Studies performed in a germinal center fate mapping mouse reporter line have led to the unanticipated discovery of a large IgM+ memory subset, which arises spontaneously in the spleen in the absence of any external challenge and is maintained through constant output from gut mucosal responses. This subset present reactivity against bacterial epitopes, possibly glycan structures (Le Gallou et al., 2018). This observation makes a link with our study of human anti-polysaccharide responses, suggesting that such responses may capitalize upon previous B-cell activation by gut microbial antigens, rather than mobilizing naive B cells.
In collaboration with the group of Daniel Pinschewer (Basel University), we described that chronic viral infection in the mouse, while it leads to exhaustion of cytotoxic T cell responses, is able to generate protracted germinal centers from which B cells secreting neutralizing antibodies will be able to emerge (Fallet et al., 2020). Finally, we also identified in the mouse key factors that favor affinity maturation over plasma cell differentiation of memory cells during recall responses, notably persistent germinal center structures and waning antigen-specific serum antibodies.
Concerning long-lived memory B cells in humans, transcriptional studies performed at the single cell level did not reveal major transcriptional changes compared to the global memory population of the same individual, although telomere length clearly establish the anteriority of smallpox-specific memory B cell formation. Metabolomic studies, transcriptomic and ATAC-seq studies identified a Notch-dependent resident signature which, surprisingly is shared by a major fraction of memory B cells, clearly indicating that longevity is the hallmark of most immune memories elicited during immune responses.
A cohort of volunteers has been immunized with Pneumo23, a 23-valent pneumococcal polysaccharide vaccine, and their blood response followed up to 2 months. High throughput sequencing of the immune repertoire has been performed and revealed, as mentioned above, the surprising mobilization of pre-diversified B cells against non-protein antigens. Isolation of anti-pneumococcal antibodies allowed us to identify a fraction of the gut microbiota recognized by these antibodies, suggesting that this pre-diversification of marginal zone B cells takes place in gut-associated lymphoid tissues. In parallel, emergence of marginal zone-like human B cells was observed in a new humanized mouse model that is able to support the development of lymphoid tissue in the gut, strengthening the link between immune diversification in the gut and the capacity of Marginal-zone B cells to respond to polysaccharide antigens.
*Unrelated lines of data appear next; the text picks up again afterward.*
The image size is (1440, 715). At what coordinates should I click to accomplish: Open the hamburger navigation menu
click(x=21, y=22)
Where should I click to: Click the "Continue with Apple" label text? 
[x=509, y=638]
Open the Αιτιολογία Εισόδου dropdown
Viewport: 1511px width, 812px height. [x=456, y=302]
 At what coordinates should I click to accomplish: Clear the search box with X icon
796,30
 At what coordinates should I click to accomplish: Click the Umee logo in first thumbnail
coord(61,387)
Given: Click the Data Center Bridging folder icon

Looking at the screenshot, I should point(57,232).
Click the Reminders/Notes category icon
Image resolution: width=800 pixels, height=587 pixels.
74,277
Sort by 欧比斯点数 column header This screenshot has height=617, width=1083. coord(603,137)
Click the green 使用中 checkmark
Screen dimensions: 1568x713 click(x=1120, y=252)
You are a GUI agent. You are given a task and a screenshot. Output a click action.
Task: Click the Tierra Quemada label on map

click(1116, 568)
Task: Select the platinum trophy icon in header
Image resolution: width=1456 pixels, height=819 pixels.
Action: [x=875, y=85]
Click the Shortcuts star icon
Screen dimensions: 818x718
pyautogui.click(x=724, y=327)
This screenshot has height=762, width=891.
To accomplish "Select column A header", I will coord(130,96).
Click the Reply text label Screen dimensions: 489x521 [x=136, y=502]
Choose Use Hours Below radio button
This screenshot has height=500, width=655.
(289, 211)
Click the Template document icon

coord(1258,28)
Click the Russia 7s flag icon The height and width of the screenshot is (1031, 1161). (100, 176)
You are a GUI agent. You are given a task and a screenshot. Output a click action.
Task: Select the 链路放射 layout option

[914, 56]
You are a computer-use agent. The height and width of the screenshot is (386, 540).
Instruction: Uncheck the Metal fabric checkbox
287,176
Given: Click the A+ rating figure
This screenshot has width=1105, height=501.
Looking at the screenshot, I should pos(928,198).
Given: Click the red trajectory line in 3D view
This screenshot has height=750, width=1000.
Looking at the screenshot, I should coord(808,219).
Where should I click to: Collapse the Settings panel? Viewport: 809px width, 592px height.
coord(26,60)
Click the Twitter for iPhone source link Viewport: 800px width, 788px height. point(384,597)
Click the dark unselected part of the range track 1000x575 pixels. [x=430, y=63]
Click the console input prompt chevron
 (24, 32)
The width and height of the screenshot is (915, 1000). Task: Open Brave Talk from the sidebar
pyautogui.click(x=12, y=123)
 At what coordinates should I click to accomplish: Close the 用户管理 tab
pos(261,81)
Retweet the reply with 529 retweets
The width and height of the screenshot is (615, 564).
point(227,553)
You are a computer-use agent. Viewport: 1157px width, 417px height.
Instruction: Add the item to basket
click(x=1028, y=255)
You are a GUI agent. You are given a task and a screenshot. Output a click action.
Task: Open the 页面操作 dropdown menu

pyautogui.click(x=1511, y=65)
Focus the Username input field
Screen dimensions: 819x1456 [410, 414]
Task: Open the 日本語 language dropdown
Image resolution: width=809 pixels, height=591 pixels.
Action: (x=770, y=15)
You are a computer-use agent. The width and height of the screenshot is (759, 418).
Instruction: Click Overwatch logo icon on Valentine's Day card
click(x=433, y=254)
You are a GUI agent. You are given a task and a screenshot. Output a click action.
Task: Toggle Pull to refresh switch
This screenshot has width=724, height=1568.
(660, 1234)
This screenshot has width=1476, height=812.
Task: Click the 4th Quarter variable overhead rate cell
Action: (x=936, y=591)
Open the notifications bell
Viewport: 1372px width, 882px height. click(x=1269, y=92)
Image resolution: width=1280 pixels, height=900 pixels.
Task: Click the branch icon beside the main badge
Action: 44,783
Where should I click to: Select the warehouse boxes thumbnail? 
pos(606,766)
The fourth subject addressed since 2020 was the study of the B cell response against SARS-Cov-2, based on the longitudinal follow-up of a cohort of patients with Covid-19: this study described a first wave of activation and differentiation into antibody-secreting cells of naive B cells as well as crossreactive B cells that recognize seasonal coronaviruses, responsible of common cold, followed by a phase of germinal-center reactions lasting for several months during which memory B cells with better recognition for the spike protein of the SARS-Cov-2 are selected. In a second study, the response to mRNA vaccine was studied in Covid19 recovered and naive individuals, highlighting a strong difference in serum neutralization potency against virus variants between naive and recovered individuals. Memory B cells from naive individuals, in contrast, although numerically less abundant, showed a good neutralization potential, indicating that a booster dose will lead to their efficient mobilization and the production of protective serum antibodies in all cases.